LE GOFF François

Auteur de la fiche : ONAC de Versailles

François LE GOFF

Né le 15 septembre 1896 à Saint-Ségal (Finistère), François LE GOFF participe à la guerre de 1914-19­18 dans l’aviation. En 1919, il entre à la SNCF puis est muté en 1922 à la STCRP en qualité de machiniste. II milite à la SFIO et à la CGT. Chef de district au ravitaillement général de la Seine à partir de mars 1941, au service des gares et frigorifiques, il organise un groupe de résistance au début de l’année 1941 à Morangis et dans ses environs, dans les différents frigorifiques de Paris et à la gare de Vaugirard où il mène personnellement des actions de sabotage sur des wagons allemands.

Contacté par Louis Legrand en juillet 1942, LE GOFF rejoint le mouvement Libération-Nord. II est notamment chargé d’assurer la liaison entre la Seine-et-Oise et le siège du mouvement, situé au magasin « Nouveau né », rue des Pyramides à Paris. Jean Straumann lui confie la responsabilité d’organiser le mouvement Libération-Nord dans le secteur sud de Seine-et-Oise, notamment dans les cantons de Longjumeau et d’Arpajon.

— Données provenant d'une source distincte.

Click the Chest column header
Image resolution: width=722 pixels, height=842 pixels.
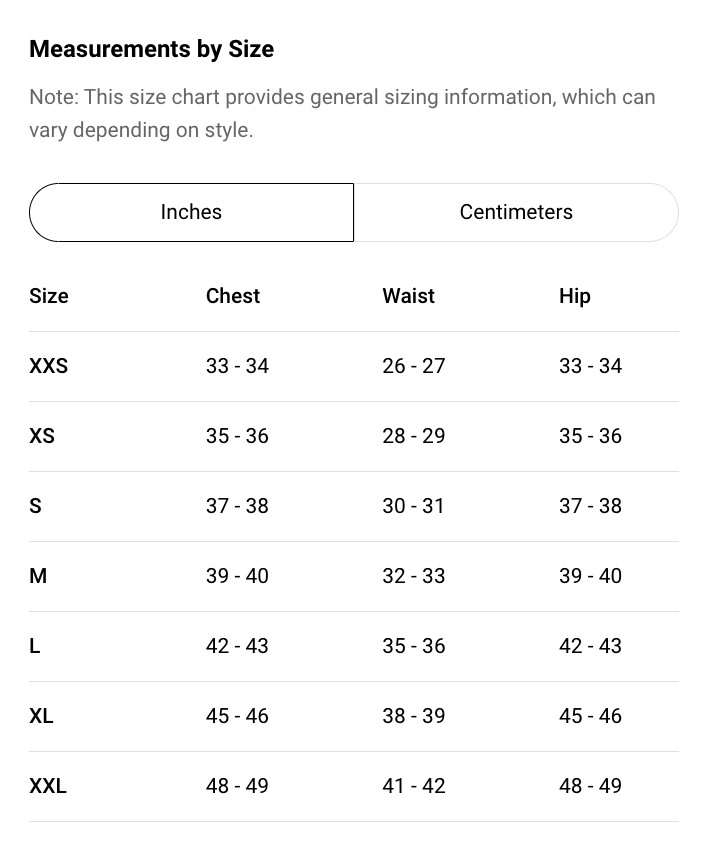[233, 296]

M. Salles, directeur du frigorifique de Vaugirard, lui envoie des réfractaires et des prisonniers évadés que LE GOFF héberge et à qui il fournit des faux-papiers avant de les mettre en lieu sûr dans des fermes d’Eure-et-Loir.

Grâce à son sang froid, il parvient à échapper aux arrestations du « Nouveau né » en mars 1944, et le mois suivant à Étampes où le lendemain de l’arrestation de Louis Moreau avec qui il était en contact, il fut arrêté lui-même alors qu’il transportait des journaux clandestins sur sa bicyclette puis relâché. En avril 1944, il prend en charge un radio envoyé par Londres ainsi que son protecteur et les accompagne dans leurs missions tout en veillant à leur sécurité. Ces hommes, Henri Vincent et Jacques Séré, seront hébergés un temps au domicile de M. et Mme LE GOFF. François LE GOFF a procuré des refuges à plusieurs autres radios dont le sous-lieutenant Charles Laborie et Jean Mevel. Il fournit également des renseignements précis sur les terrains d’aviation d’Orly, de Villacoublay, de Brétigny et sur les résultats des bombardements alliés.

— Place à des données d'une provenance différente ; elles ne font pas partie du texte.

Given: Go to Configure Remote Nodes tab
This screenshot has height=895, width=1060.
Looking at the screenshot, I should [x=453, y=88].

Dans ces différentes activités, François LE GOFF est aidé par sa femme Azeline et par Paul Chipot. LE GOFF fournit de faux-papiers à ce dernier, réfractaire au STO, qui assura par la suite la distribution de journaux clandestins, la recherche de points d’hébergement pour les radios et la fourniture de fausses pièces d’indetité aux personnes traquées par les services allemands. Il aide également François LE GOFF a effectuer des sabotages sur le matériel ferroviaire à Vaugirard en lui fournissant de la limaille de fer destinée à être introduite dans les boîtes de graisse des wagons.

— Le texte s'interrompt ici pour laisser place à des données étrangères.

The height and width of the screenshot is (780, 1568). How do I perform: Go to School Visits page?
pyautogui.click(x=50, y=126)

En août 1944, François LE GOFF participe à la tête des FFI aux opérations qui se sont déroulés pour la libération de Morangis et de Wissous. II est par la suite élu président du comité local de libération de Morangis mais délègue ses pouvoirs en septembre 1944 pour s’engager dans l’armée. Engagé volontaire le 22 septembre 1944 pour la durée de la guerre comme adjudant au bataillon de marche 8122 à Brétigny, il participe à la campagne d’Alsace durant l’hiver 1944-1945.

En 1946, François LE GOFF reprend ses activités aux frigorifiques de Vaugirard en attendant sa réintégration à la RATP, effective en 1948. II est décédé en 1976.

Décorations

Chevalier de la Légion d’Honneur, Médaille Militaire, Croix de guerre 1914-1918 avec palme, Croix de guerre 1939-4945 avec étoile de bronze, Médaille de la Résistance, Croix du combattant volontaire 1939-1945, Croix du combattant volontaire de la Résistance.

Sources

ONAC de Versailles, dossier de CVR de François LE GOFF
Archives Mme Odette Dexmier-LE GOFF.